La provocazione di Gesù

Sono proprio queste le persone che incontriamo in questo passo del Vangelo: quelle che si fanno forti della Legge, forti e giuste come Dio. La loro boria si legge tutta in queste parole: “Dicevano questo per metterlo alla prova e per avere motivo di accusarlo”. Loro non desiderano confrontarsi con Gesù. Non desiderano capire. Si è spento del tutto il loro desiderio. Chi prende la Legge di Dio e la usa come strumento punitivo, e non riconciliativo, vede morire il proprio desiderio. Smette di desiderare del tutto, in primis di desiderare Dio.
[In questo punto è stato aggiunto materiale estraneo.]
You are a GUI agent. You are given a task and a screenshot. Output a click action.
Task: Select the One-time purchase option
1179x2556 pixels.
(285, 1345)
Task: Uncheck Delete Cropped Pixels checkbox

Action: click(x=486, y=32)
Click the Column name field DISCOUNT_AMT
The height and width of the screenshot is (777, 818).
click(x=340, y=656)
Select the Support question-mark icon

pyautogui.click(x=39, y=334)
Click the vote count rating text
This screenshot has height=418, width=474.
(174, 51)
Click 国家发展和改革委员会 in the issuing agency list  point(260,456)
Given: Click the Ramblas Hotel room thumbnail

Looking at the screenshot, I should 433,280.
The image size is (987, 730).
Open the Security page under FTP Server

Il motivo credo che sia questo: se ti senti un giusto, sarai pieno di te, e nel pieno dell’egoismo, dell’insuperbimento dell’io, non potrai mai accogliere qualcosa che viene de-sidera, dalle stelle, dal cielo, cioè dall’eterno, da Dio. Gesù è colui che compie il desiderio umano appunto perché viene de-sidera, dal cielo eterno, da Dio, poiché è egli stesso Dio. Ma come si può compiere qualcosa che non ha nemmeno un punto di inizio? Gesù può risuscitare i morti del corpo, non i morti dello spirito. Contro la chiusura allo Spirito Santo egli non può nulla perché si tratta di una libera scelta dell’uomo. Questo è il famoso peccato contro lo Spirito Santo (Mt 12, 31-32), che non può essere perdonato perché non chiede perdono, e non chiede perdono perché non ritiene di averne bisogno.
Per questo motivo Gesù li provoca mettendosi a scrivere in terra e dicendo loro: “Chi di voi è senza peccato, getti per primo la pietra contro di lei”. La provocazione è l’unica arma che Gesù ha contro la chiusura del cuore. Quello che cerca di fare non è tentare di farli arrabbiare: quando si provoca talvolta lo si fa appunto per provocare una reazione rabbiosa e violenta. Al contrario, Gesù provoca per suscitare lo spirito e calmare gli animi. Lo fa tramite un’azione insolita e inspiegabile, lo scrivere in terra, e invitando i presenti a colpire per primi la donna nel caso in cui, guardandosi dentro, ci si fosse trovati senza peccato.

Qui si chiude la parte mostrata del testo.